=== WHAT TO PRODUCE ===
Each record should be given again exactly, and any picture in it left out.

(Stored data entries)

────

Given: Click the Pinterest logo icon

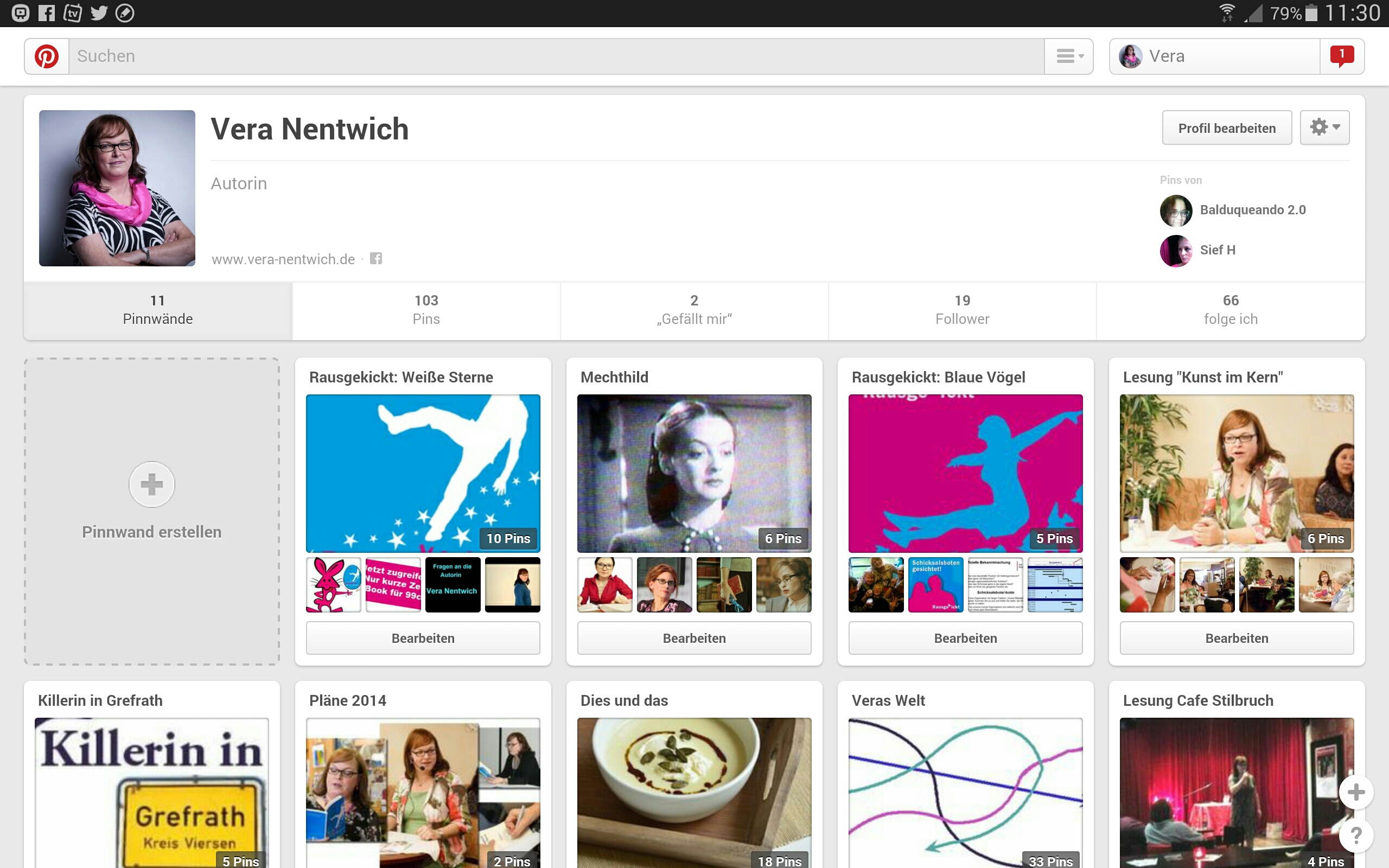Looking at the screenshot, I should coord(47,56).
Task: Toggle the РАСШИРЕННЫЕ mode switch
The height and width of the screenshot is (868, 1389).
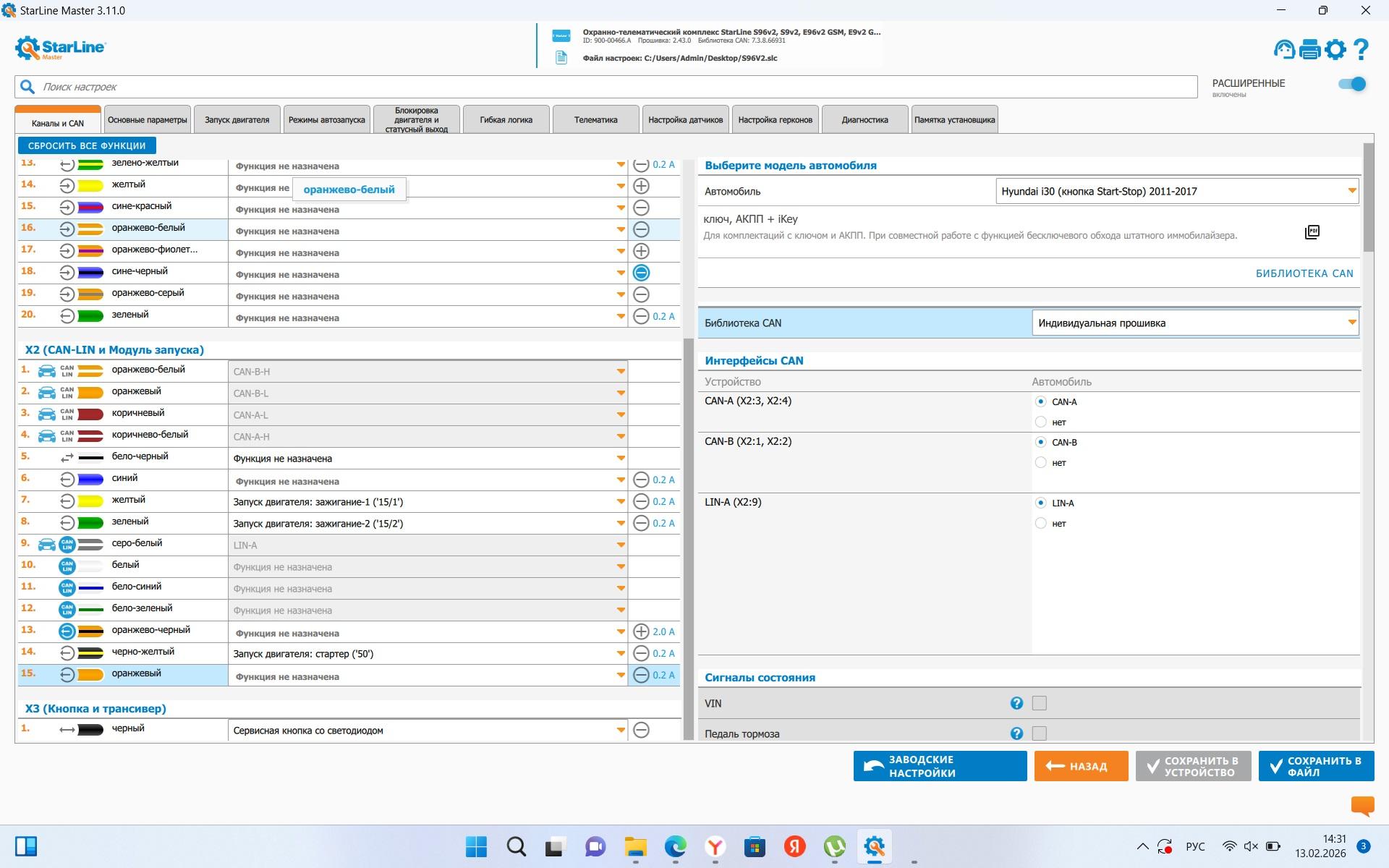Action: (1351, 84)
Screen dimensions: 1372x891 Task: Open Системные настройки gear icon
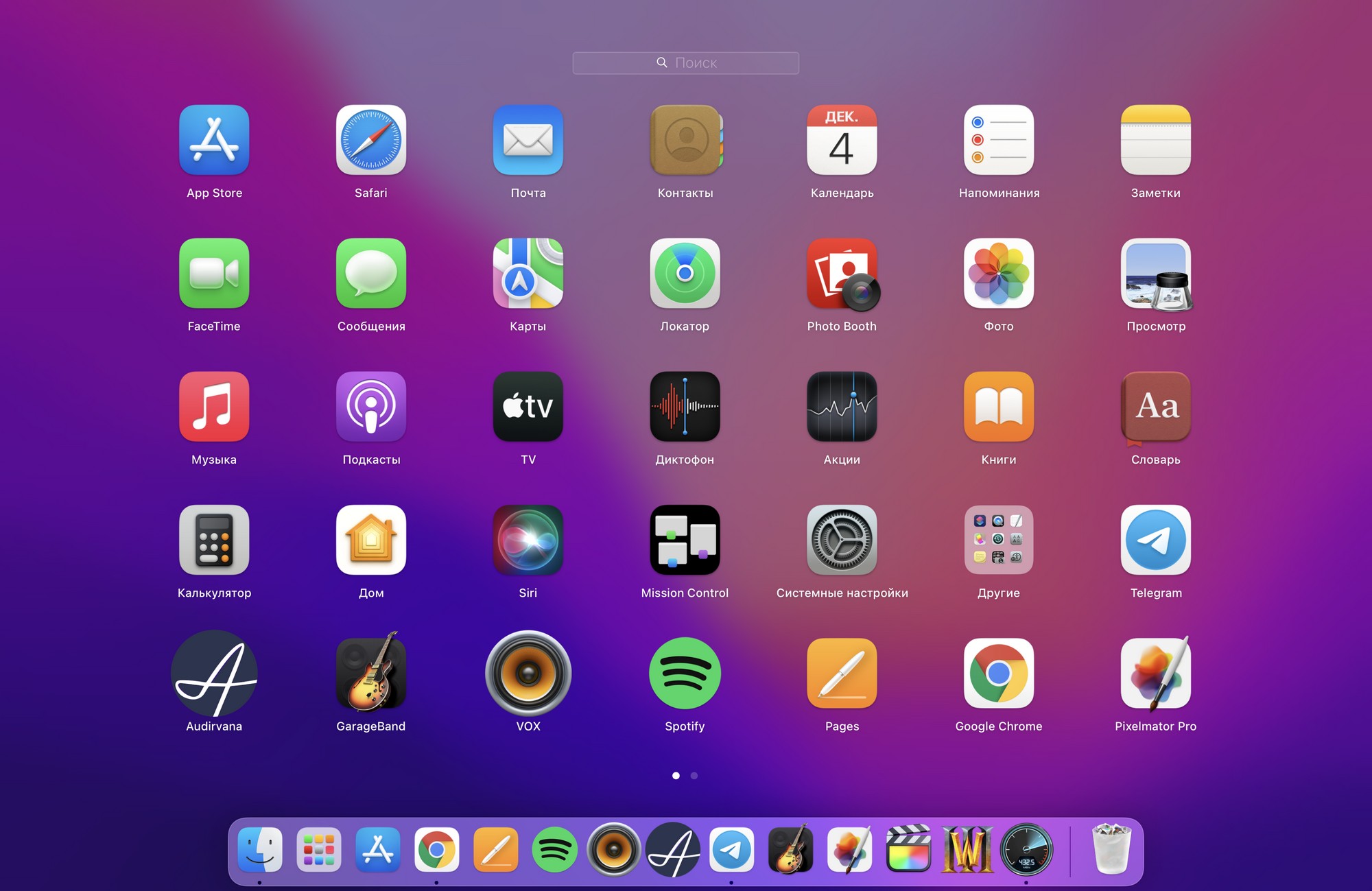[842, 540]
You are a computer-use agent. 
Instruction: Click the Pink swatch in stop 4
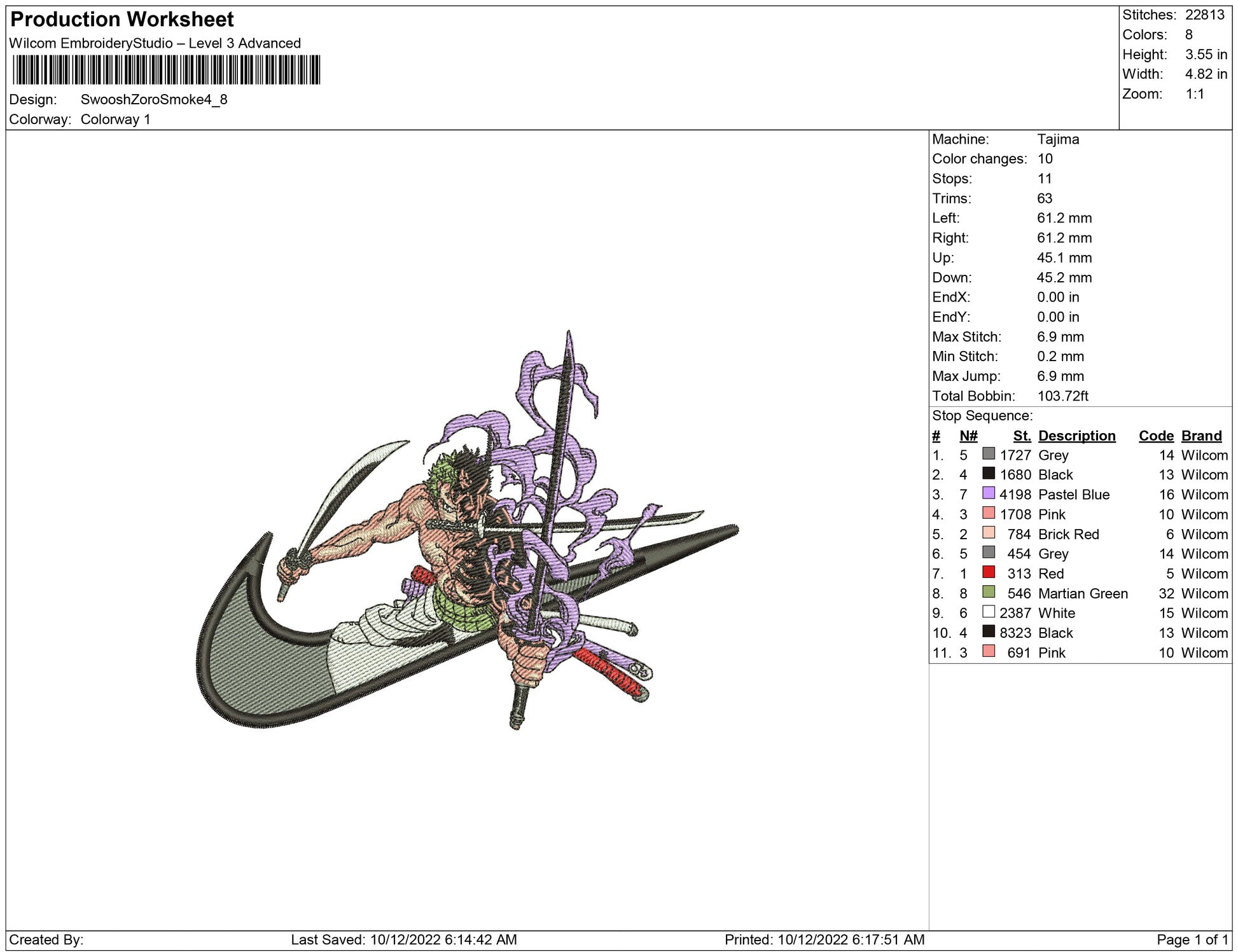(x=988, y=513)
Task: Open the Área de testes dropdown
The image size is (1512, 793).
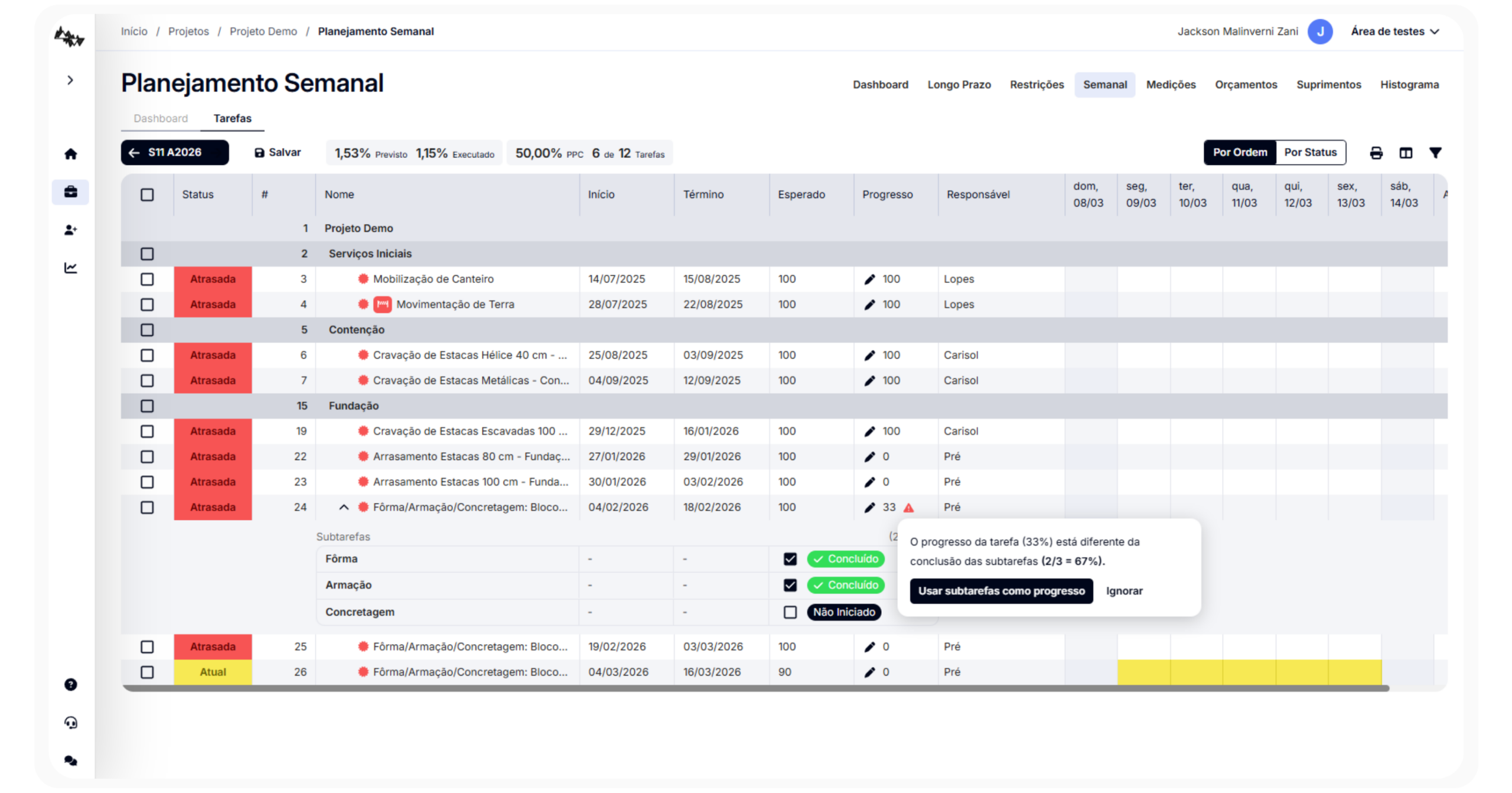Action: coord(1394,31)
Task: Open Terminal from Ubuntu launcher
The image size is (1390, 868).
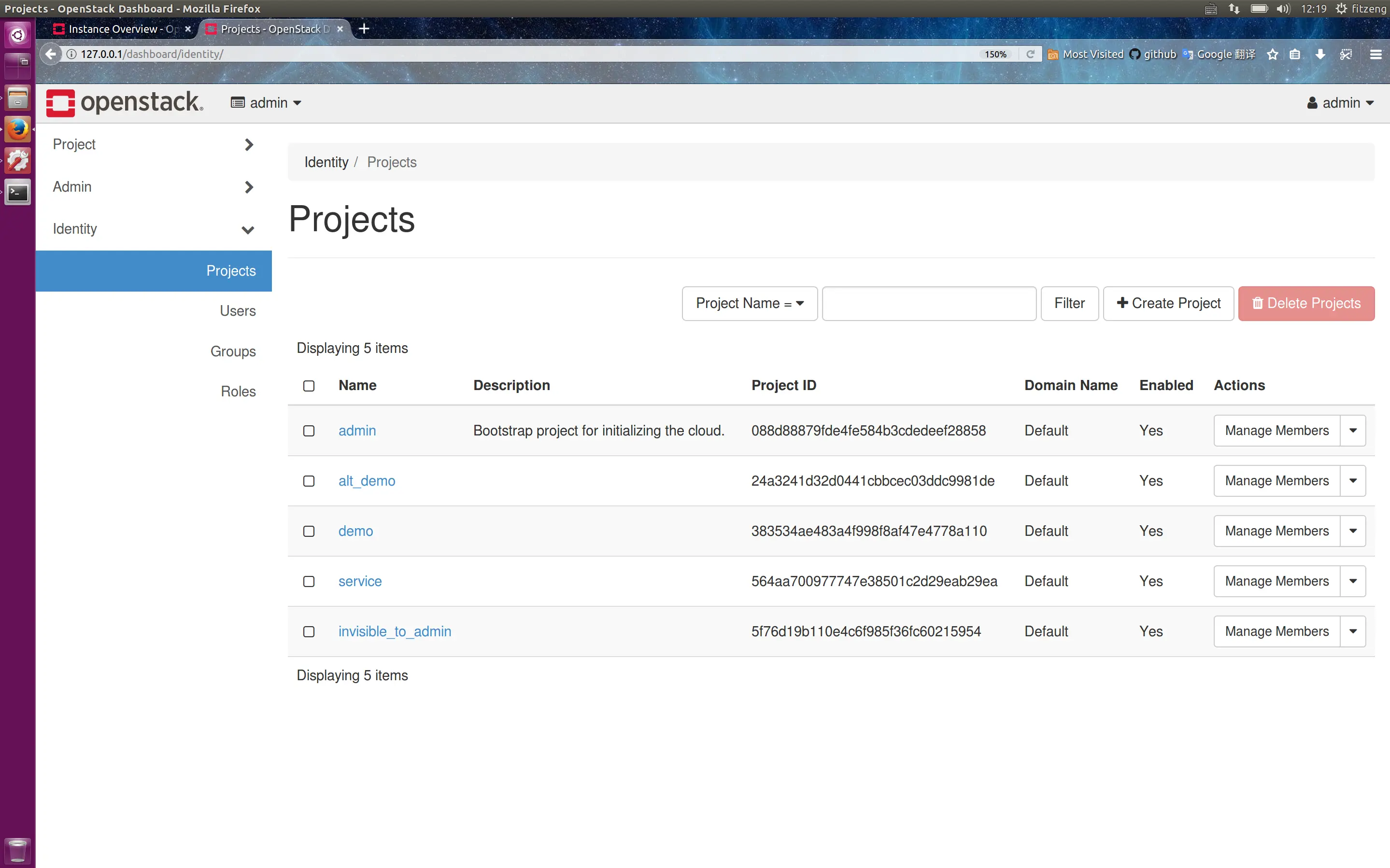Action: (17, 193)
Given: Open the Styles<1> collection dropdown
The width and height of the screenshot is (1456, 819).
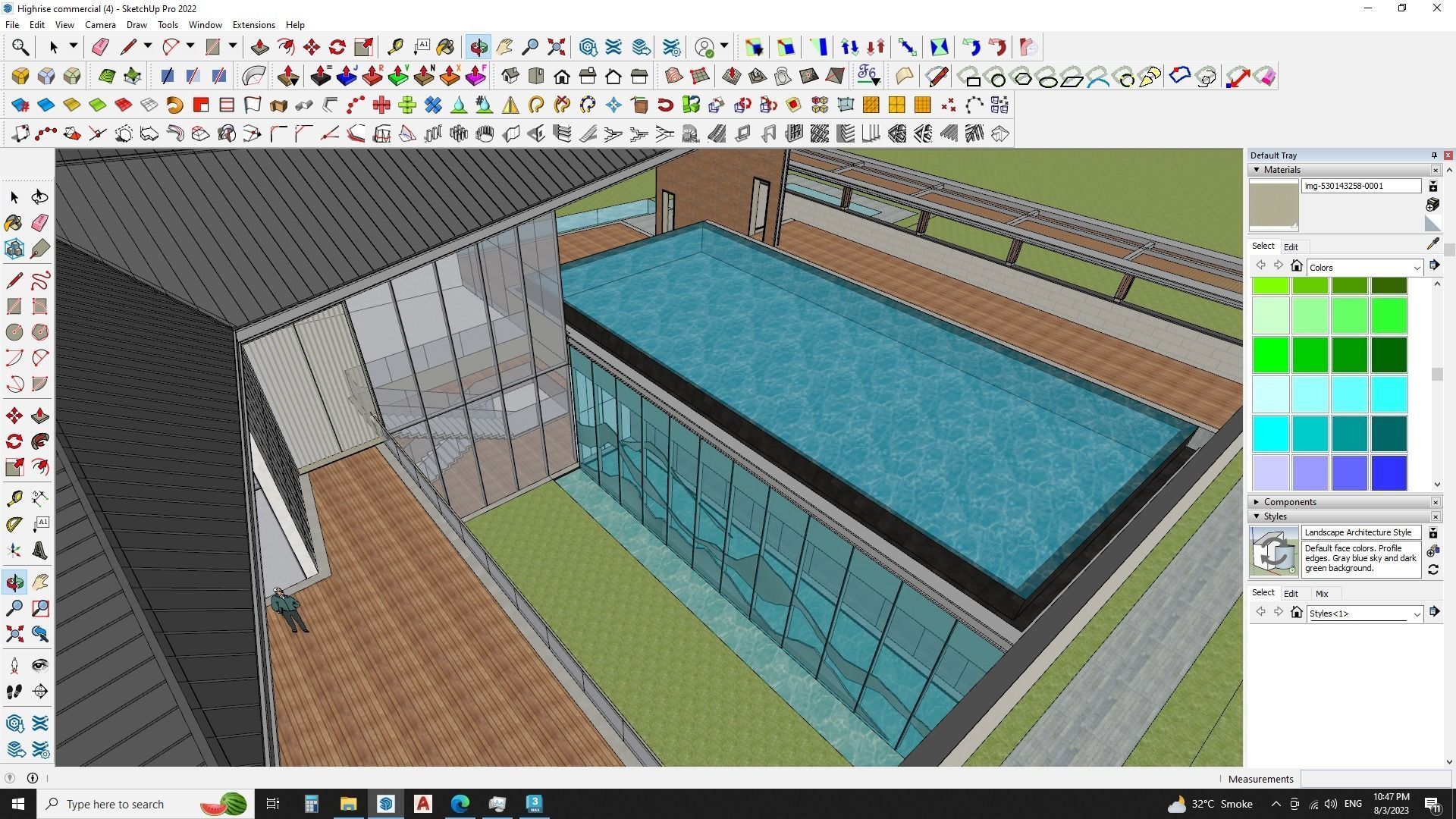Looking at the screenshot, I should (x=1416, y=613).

────

=== RESULT FOR THIS TASK ===
Given: Click the Pinterest logo icon

Looking at the screenshot, I should coord(47,56).
Task: Toggle the РАСШИРЕННЫЕ mode switch
The height and width of the screenshot is (868, 1389).
Action: (1351, 84)
Screen dimensions: 1372x891 Task: Open Системные настройки gear icon
[842, 540]
You are a computer-use agent. 
Instruction: Click the Pink swatch in stop 4
(x=988, y=513)
Task: Open the Área de testes dropdown
The image size is (1512, 793).
Action: coord(1394,31)
Task: Open Terminal from Ubuntu launcher
The image size is (1390, 868).
Action: (17, 193)
Given: Open the Styles<1> collection dropdown
The width and height of the screenshot is (1456, 819).
Looking at the screenshot, I should (x=1416, y=613).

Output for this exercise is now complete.